Repeat everything from the line containing "Describe the element" down to the line containing "at that location.", swapping "screenshot" for "screen capture" and leaving everything else unchanged. Omit the pictures from your answer.

(Records for the task begins)

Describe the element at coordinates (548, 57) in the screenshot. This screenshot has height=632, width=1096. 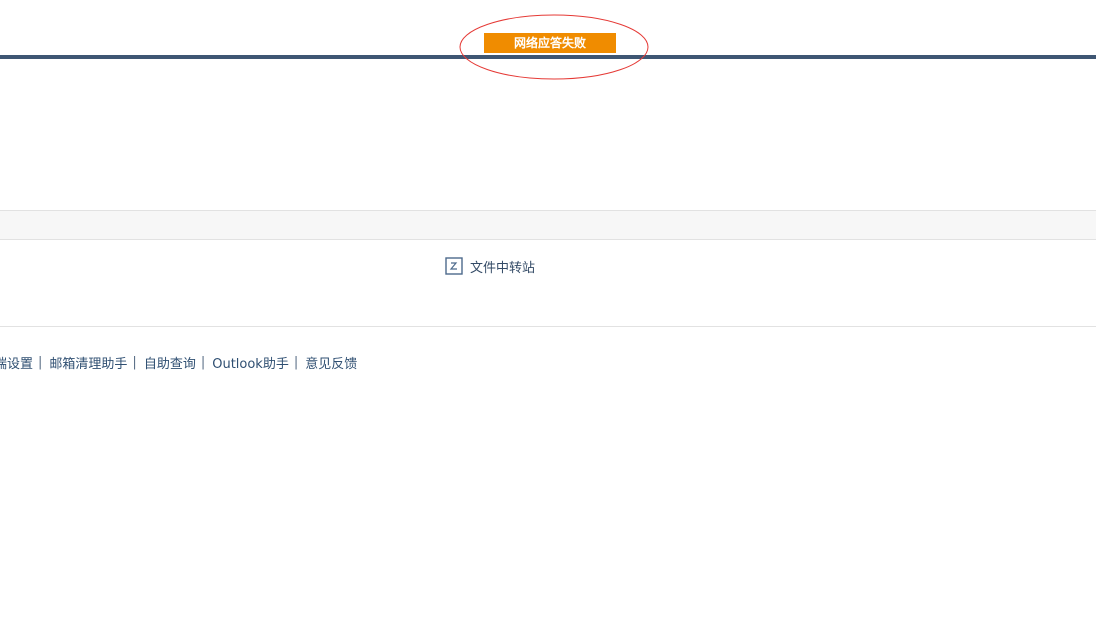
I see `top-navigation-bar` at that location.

(Records for the task ends)
(Records for the task begins)

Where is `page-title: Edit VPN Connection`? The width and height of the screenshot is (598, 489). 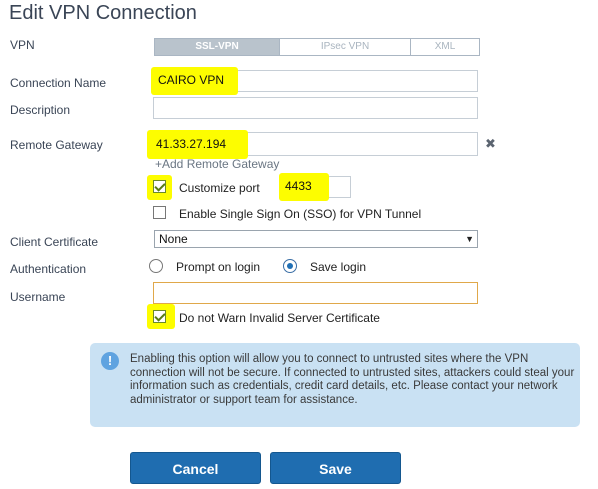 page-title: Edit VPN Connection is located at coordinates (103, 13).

(Records for the task ends)
(Records for the task begins)

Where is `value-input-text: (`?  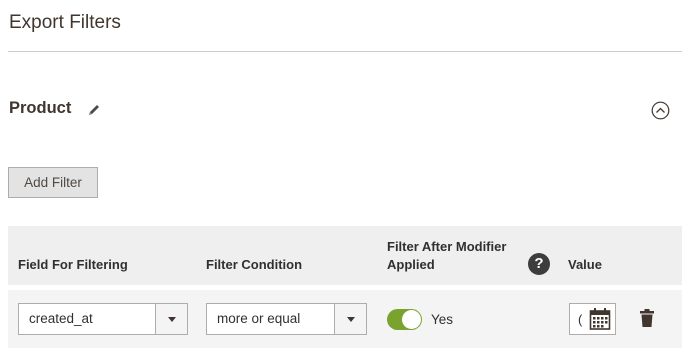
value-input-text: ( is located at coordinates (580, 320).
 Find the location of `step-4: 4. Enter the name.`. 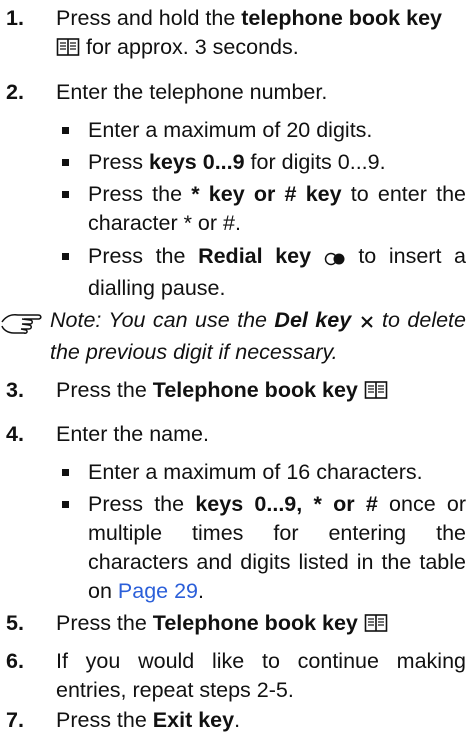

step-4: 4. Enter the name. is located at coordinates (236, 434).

(Records for the task ends)

## Solution to this problem
Describe the element at coordinates (548, 57) in the screen capture. This screen capture has height=632, width=1096. 
I see `top-navigation-bar` at that location.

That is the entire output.